Scientists have pinpointed the cells that are likely to trigger common brain disorders, including Alzheimer’s disease, Multiple Sclerosis and intellectual disabilities.
It is the first time researchers have been able to identify the particular cell types that malfunction in a wide range of brain diseases.
Scientists say the findings offer a roadmap for the development of new therapies to target the conditions.
The researchers from the University of Edinburgh’s Centre for Clinical Brain Sciences used advanced gene analysis techniques to investigate which genes were switched on in specific types of brain cells.
They then compared this information with genes that are known to be linked to each of the most common brain conditions - Alzheimer’s disease, anxiety disorders, autism, intellectual disability, multiple sclerosis, schizophrenia and epilepsy.
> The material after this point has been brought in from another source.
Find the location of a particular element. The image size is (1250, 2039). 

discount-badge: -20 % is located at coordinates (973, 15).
Their findings reveal that for some conditions, the support cells rather than the neurons that transmit messages in the brain are most likely to be the first affected.
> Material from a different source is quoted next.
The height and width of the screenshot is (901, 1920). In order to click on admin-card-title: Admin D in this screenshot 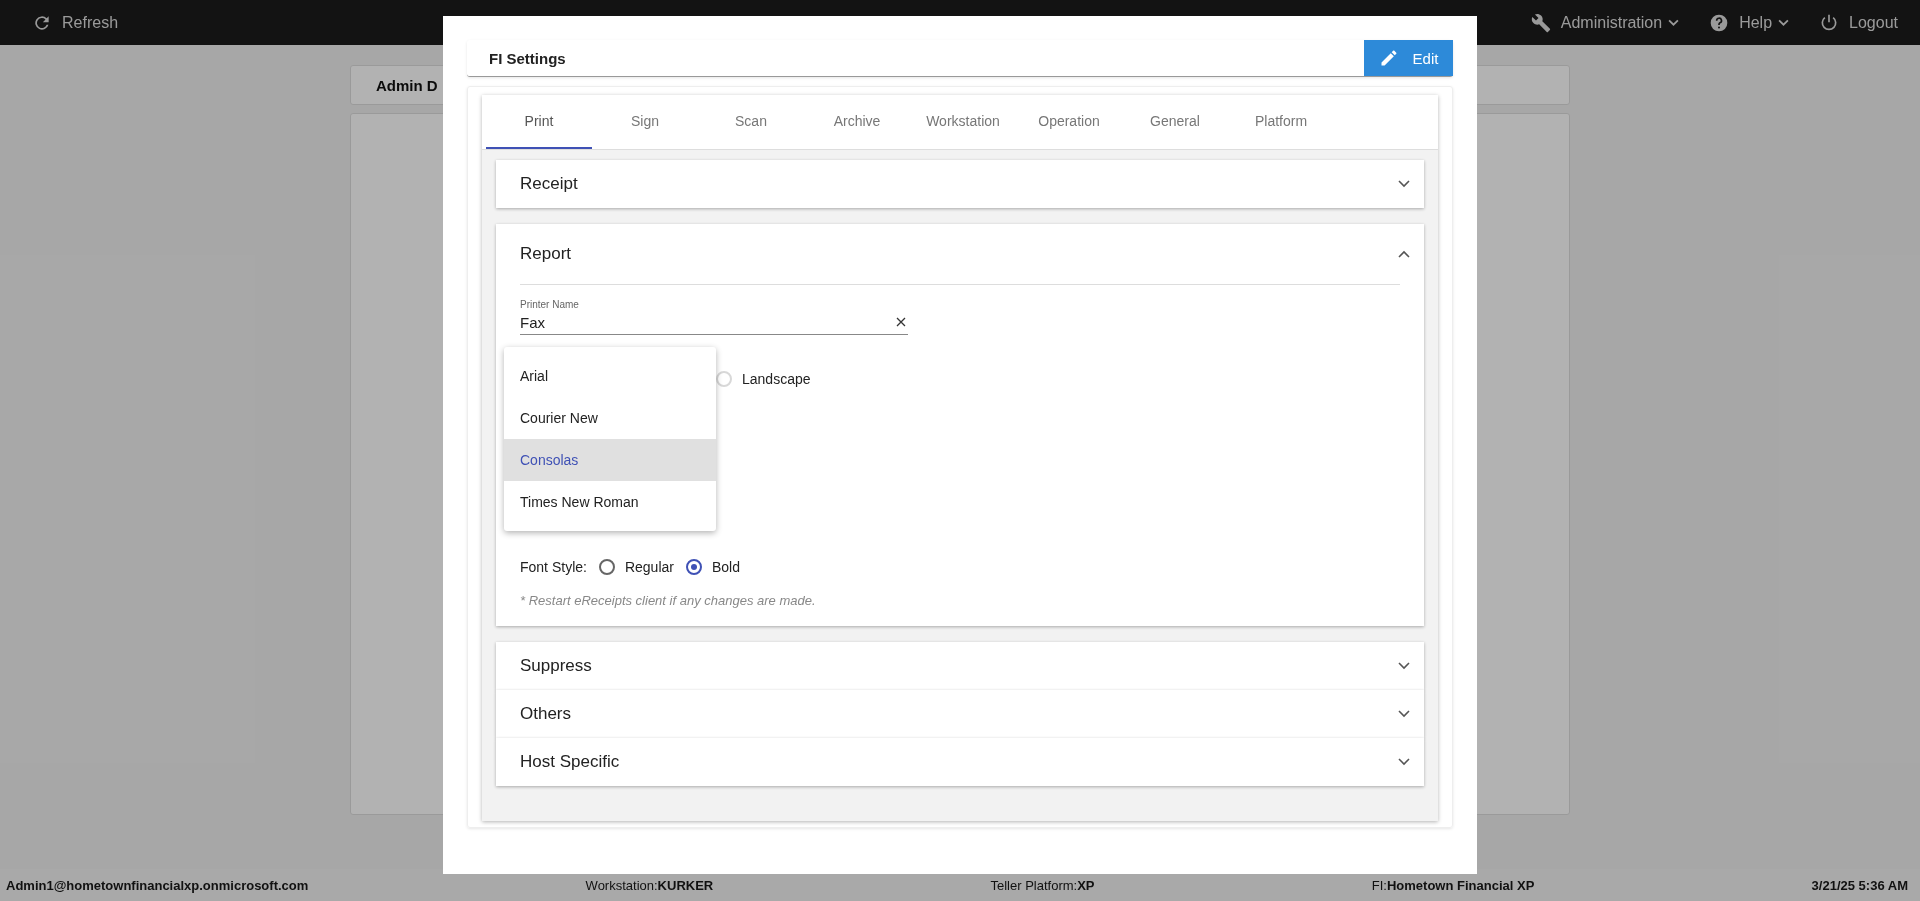, I will do `click(407, 85)`.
The study found that a different cell type - called microglial cells - are responsible for triggering Alzheimer’s and that damage to the neurons is a secondary symptom of disease progression.
Researchers say that developing medicines that target microglial cells could offer hope for treating the illness.
The approach could also be used to find new treatment targets for other diseases that have a genetic basis, the researchers say.
Dr Nathan Skene, who carried out the study with Professor Seth Grant, said: “The brain is the most complex organ made up from a tangle of many cell types and sorting out which of these cells go wrong in disease is of critical importance to developing new medicines.”
Professor Seth Grant said: “We are in the midst of scientific revolution where advanced molecular methods are disentangling the Gordian Knot of the brain and completely unexpected new pathways to solving diseases are emerging. There is a pressing need to exploit the remarkable insights from the study.”
The study is published today in the journal Frontiers in Neuroscience. It was funded by the Wellcome Trust and the European Union.